## [Problem requirements]
Write out all the data again, exactly as it stands.

[Saved data entries]
"""

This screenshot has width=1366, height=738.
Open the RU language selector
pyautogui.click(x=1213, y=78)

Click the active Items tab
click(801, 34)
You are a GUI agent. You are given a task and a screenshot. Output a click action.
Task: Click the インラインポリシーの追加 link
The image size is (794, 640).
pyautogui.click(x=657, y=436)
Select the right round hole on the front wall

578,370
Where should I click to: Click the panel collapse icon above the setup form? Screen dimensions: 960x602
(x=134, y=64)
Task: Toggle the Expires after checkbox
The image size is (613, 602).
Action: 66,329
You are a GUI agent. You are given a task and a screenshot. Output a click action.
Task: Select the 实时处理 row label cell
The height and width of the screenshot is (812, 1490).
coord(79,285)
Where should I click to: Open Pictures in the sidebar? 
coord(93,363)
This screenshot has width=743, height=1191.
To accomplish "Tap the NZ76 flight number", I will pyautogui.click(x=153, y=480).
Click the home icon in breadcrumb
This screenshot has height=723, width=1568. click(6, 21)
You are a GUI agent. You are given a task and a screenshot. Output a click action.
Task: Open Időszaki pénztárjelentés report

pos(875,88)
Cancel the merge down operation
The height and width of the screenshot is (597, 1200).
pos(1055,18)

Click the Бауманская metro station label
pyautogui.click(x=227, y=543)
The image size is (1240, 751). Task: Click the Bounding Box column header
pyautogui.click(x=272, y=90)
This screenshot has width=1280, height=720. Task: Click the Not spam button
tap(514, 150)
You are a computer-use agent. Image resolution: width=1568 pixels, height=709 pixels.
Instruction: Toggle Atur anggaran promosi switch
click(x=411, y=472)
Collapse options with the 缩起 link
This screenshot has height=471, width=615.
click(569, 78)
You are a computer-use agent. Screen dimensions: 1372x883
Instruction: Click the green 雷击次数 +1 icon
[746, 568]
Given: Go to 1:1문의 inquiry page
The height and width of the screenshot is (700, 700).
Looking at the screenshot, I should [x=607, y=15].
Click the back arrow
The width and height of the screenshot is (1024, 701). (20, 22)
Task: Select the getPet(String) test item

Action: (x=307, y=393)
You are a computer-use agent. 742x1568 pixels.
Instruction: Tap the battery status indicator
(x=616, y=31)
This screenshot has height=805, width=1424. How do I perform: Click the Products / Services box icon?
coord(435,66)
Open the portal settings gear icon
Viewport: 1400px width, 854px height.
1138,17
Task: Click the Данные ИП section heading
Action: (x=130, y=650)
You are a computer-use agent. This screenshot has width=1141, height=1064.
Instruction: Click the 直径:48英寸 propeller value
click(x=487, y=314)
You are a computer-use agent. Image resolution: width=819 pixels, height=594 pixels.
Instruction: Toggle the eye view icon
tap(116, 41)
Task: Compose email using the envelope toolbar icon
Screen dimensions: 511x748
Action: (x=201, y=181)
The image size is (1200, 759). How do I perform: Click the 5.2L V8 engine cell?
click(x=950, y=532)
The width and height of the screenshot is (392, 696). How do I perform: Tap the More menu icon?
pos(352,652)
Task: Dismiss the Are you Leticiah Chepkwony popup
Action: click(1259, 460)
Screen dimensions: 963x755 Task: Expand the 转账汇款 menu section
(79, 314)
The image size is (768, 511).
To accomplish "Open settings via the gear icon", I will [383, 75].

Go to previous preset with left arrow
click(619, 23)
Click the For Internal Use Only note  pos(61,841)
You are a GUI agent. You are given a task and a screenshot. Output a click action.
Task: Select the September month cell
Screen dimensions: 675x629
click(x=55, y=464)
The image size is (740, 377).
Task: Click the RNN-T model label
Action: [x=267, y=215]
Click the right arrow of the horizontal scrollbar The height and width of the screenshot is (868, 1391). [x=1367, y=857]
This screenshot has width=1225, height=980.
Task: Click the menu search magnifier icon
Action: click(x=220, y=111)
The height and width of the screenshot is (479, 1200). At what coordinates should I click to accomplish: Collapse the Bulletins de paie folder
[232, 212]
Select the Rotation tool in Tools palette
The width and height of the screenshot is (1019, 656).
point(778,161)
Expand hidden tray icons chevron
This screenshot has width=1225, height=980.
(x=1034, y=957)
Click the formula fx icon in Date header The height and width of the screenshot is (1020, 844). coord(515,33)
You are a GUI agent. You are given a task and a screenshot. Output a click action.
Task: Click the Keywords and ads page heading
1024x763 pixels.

"""

## [Output below]
This screenshot has width=1366, height=738.
Open the RU language selector
pyautogui.click(x=1213, y=78)

Click the active Items tab
click(801, 34)
You are a GUI agent. You are given a task and a screenshot. Output a click action.
Task: Click the インラインポリシーの追加 link
The image size is (794, 640).
pyautogui.click(x=657, y=436)
Select the right round hole on the front wall

578,370
Where should I click to: Click the panel collapse icon above the setup form? Screen dimensions: 960x602
(x=134, y=64)
Task: Toggle the Expires after checkbox
The image size is (613, 602).
Action: 66,329
You are a GUI agent. You are given a task and a screenshot. Output a click action.
Task: Select the 实时处理 row label cell
The height and width of the screenshot is (812, 1490).
coord(79,285)
Where should I click to: Open Pictures in the sidebar? 
coord(93,363)
This screenshot has width=743, height=1191.
To accomplish "Tap the NZ76 flight number", I will pyautogui.click(x=153, y=480).
Click the home icon in breadcrumb
This screenshot has height=723, width=1568. click(6, 21)
You are a GUI agent. You are given a task and a screenshot. Output a click action.
Task: Open Időszaki pénztárjelentés report

pos(875,88)
Cancel the merge down operation
The height and width of the screenshot is (597, 1200).
pos(1055,18)

Click the Бауманская metro station label
pyautogui.click(x=227, y=543)
The image size is (1240, 751). Task: Click the Bounding Box column header
pyautogui.click(x=272, y=90)
This screenshot has width=1280, height=720. Task: Click the Not spam button
tap(514, 150)
You are a computer-use agent. Image resolution: width=1568 pixels, height=709 pixels.
Instruction: Toggle Atur anggaran promosi switch
click(x=411, y=472)
Collapse options with the 缩起 link
This screenshot has height=471, width=615.
click(569, 78)
You are a computer-use agent. Screen dimensions: 1372x883
Instruction: Click the green 雷击次数 +1 icon
[746, 568]
Given: Go to 1:1문의 inquiry page
The height and width of the screenshot is (700, 700).
Looking at the screenshot, I should [x=607, y=15].
Click the back arrow
The width and height of the screenshot is (1024, 701). (20, 22)
Task: Select the getPet(String) test item

Action: (x=307, y=393)
You are a computer-use agent. 742x1568 pixels.
Instruction: Tap the battery status indicator
(x=616, y=31)
This screenshot has height=805, width=1424. How do I perform: Click the Products / Services box icon?
coord(435,66)
Open the portal settings gear icon
Viewport: 1400px width, 854px height.
1138,17
Task: Click the Данные ИП section heading
Action: (x=130, y=650)
You are a computer-use agent. This screenshot has width=1141, height=1064.
Instruction: Click the 直径:48英寸 propeller value
click(x=487, y=314)
You are a computer-use agent. Image resolution: width=819 pixels, height=594 pixels.
Instruction: Toggle the eye view icon
tap(116, 41)
Task: Compose email using the envelope toolbar icon
Screen dimensions: 511x748
Action: (x=201, y=181)
The image size is (1200, 759). How do I perform: Click the 5.2L V8 engine cell?
click(x=950, y=532)
The width and height of the screenshot is (392, 696). How do I perform: Tap the More menu icon?
pos(352,652)
Task: Dismiss the Are you Leticiah Chepkwony popup
Action: click(1259, 460)
Screen dimensions: 963x755 Task: Expand the 转账汇款 menu section
(79, 314)
The image size is (768, 511).
To accomplish "Open settings via the gear icon", I will [383, 75].

Go to previous preset with left arrow
click(619, 23)
Click the For Internal Use Only note  pos(61,841)
You are a GUI agent. You are given a task and a screenshot. Output a click action.
Task: Select the September month cell
Screen dimensions: 675x629
click(x=55, y=464)
The image size is (740, 377).
Task: Click the RNN-T model label
Action: [x=267, y=215]
Click the right arrow of the horizontal scrollbar The height and width of the screenshot is (868, 1391). [x=1367, y=857]
This screenshot has width=1225, height=980.
Task: Click the menu search magnifier icon
Action: click(x=220, y=111)
The height and width of the screenshot is (479, 1200). At what coordinates should I click to accomplish: Collapse the Bulletins de paie folder
[232, 212]
Select the Rotation tool in Tools palette
The width and height of the screenshot is (1019, 656).
point(778,161)
Expand hidden tray icons chevron
This screenshot has width=1225, height=980.
(x=1034, y=957)
Click the formula fx icon in Date header The height and width of the screenshot is (1020, 844). coord(515,33)
You are a GUI agent. You are given a task and a screenshot. Output a click action.
Task: Click the Keywords and ads page heading
1024x763 pixels.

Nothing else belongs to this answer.